Merujuk pada berbagai cerita serta literatur sejarah dan budaya Minahasa, bahwa kehadiran umat Katolik di bumi Malesung ini sudah ada sejak zaman penjajahan bangsa Portugis dan Spanyol yang terjadi sekitar tahun 1500-an melalui karya Pater Diego de Magelhaes SJ.
Namun sayangnya, di masa penjajahan Portugis dan disusul Spanyol pada rentang waktu 1500 – 1600-an, belum ditemukan dokumen baptisan umat Katolik yang menurut cerita sejarah sudah terjadi di berbagai wilayah seperti Manado Tua, Minahasa, Siau, Kaidipan dan daerah lain.
Baru pada tahun 1868, jejak-jejak bersejarah mulai terdeteksi dengan hadirnya kembali para misionaris dari Ordo Serikat Jesus (SJ).
Tepat pada 19 September 1868, di Langowan terjadi peristiwa bersejarah dengan dibaptisnya sejumlah orang, dimana salah satunya adalah anak pertama sang perintis kembalinya misi Katolik di Minahasa Daniel Mandagi, dimana buku baptis atau Liber Baptizatorum I saat ini masih tersimpan di Sekretariat Paroki St. Petrus Langowan.

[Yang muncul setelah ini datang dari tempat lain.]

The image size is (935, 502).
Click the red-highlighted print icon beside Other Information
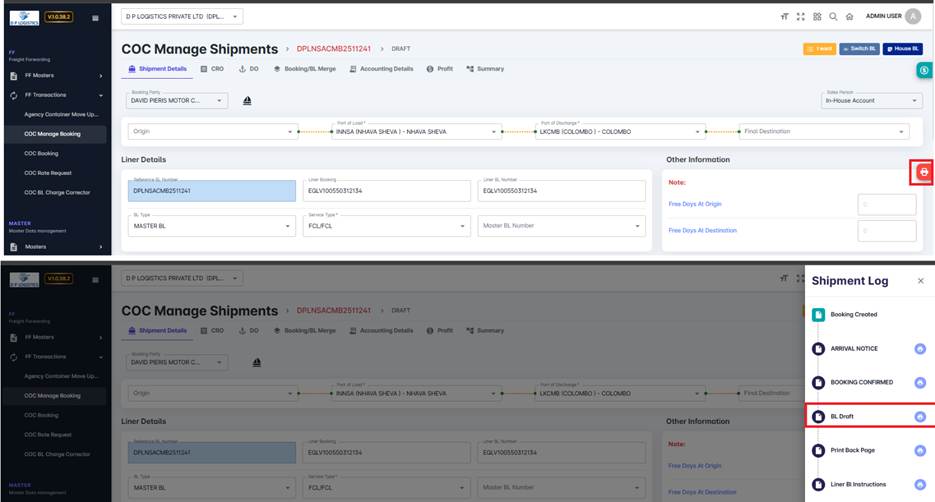click(923, 173)
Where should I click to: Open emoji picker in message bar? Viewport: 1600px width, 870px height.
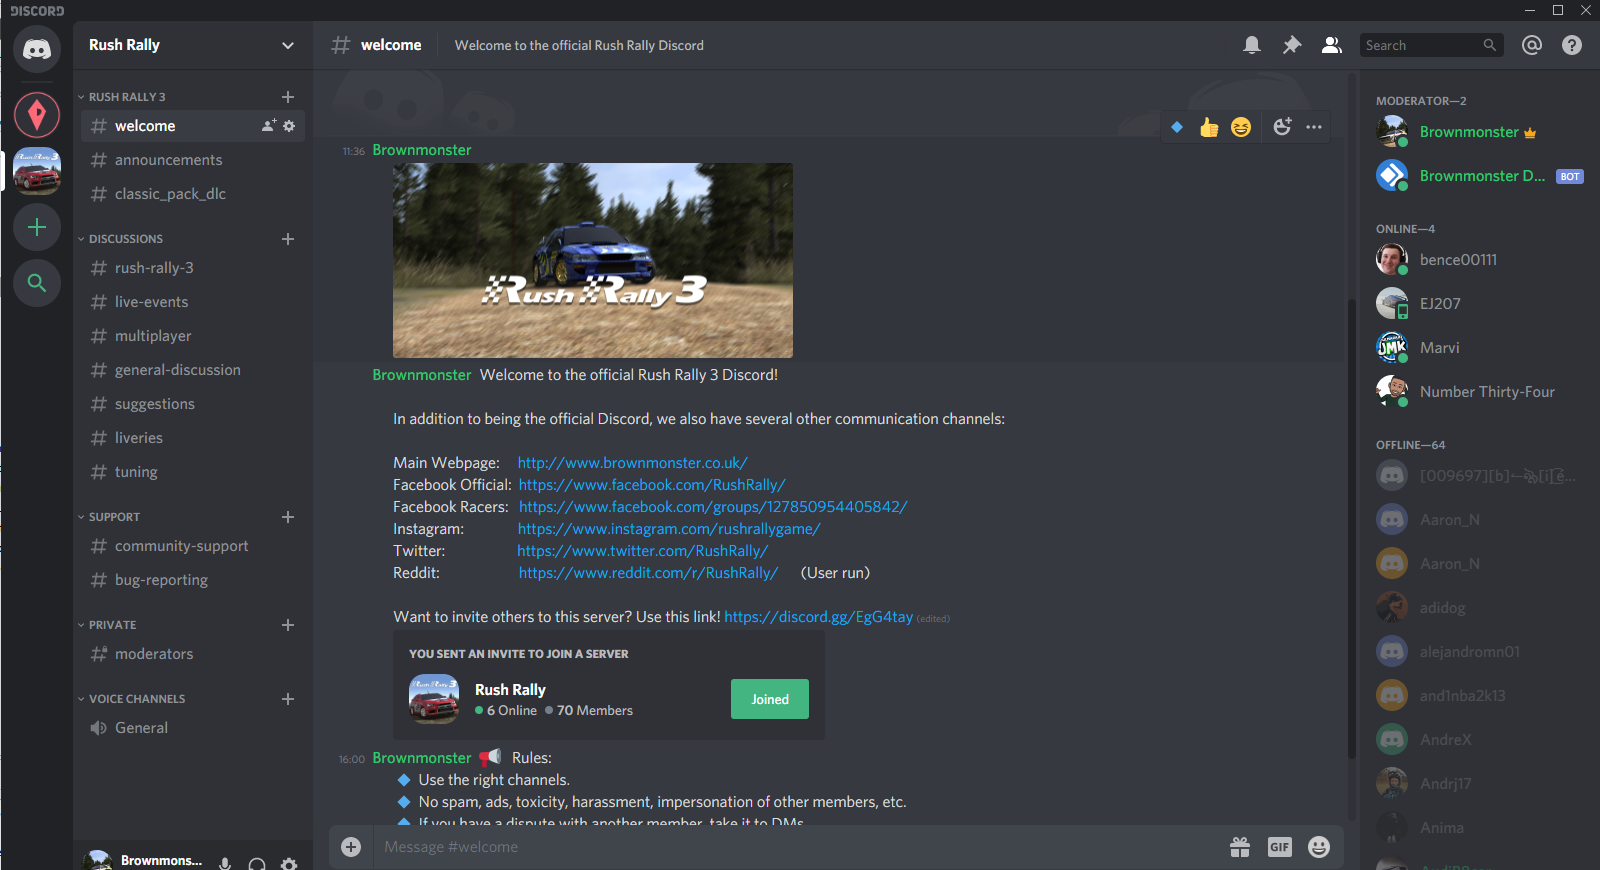(1319, 847)
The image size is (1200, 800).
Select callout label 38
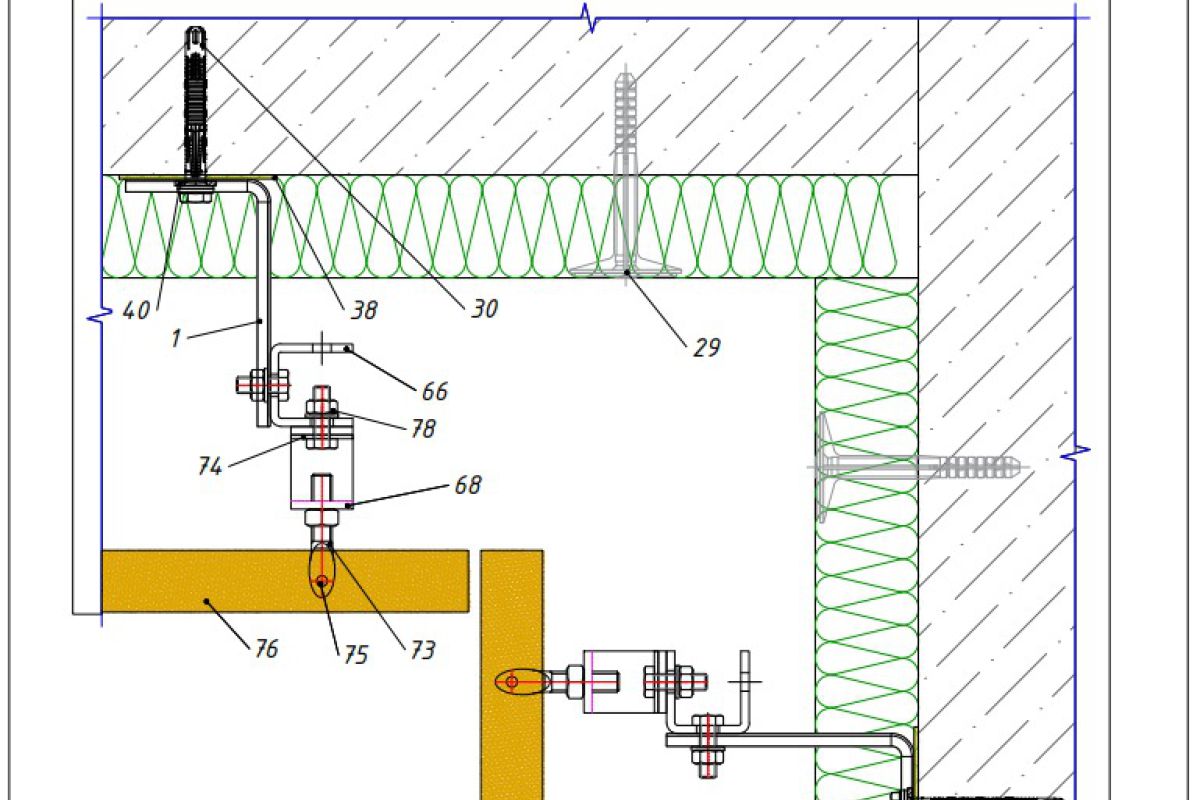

Peristiwa bersejarah itu menurut catatan Daniel Mandagi yang ada hingga saat ini terjadi di kediaman seoran Pendeta NZG yaitu Abraham Obez Schaafsma melalui kehadiran Pater Johanes de Vries SJ.
Sebelum ke Langowan, Pater Johanes de Vries SJ juga mendarat di Pelabuhan Kema dan sempat membaptis beberapa orang disana.
Adapun terjadinya pembaptisan tersebut bermula dari kerinduan Daniel Mandagi agar anaknya dapat dibaptis oleh seorang imam Katolik.
Namun karena di Langowan saat itu tidak ada imam Katolik, maka ia mengoba untuk minta agar anaknya dibaptis oleh Pendeta Abraham Obez Schaafsma, namun keinginan tersebut tidak dikabulkan.
Berbekal pengalaman hidup di Pulau Jawa semasa dinas militer sebagai Tentara KNIL Minahasa, maka Daniel Mandagi menulis sepucuk surat kepada Uskup Batavia Mgr Petrus Maria Vrancken Pr dan akhirnya diputuskan Pater Johanes de Vries SJ ke Minahasa (Kema dan Langowan).
Dari peristiwa bersejarah inilah dapat ditarik benang merah sejarah perkembangan umat Katolik Kakaskasen yang saat ini memiliki nama pelindung St Fransiskus Xaverius dan dirayakan setiap tanggal 3 Desember.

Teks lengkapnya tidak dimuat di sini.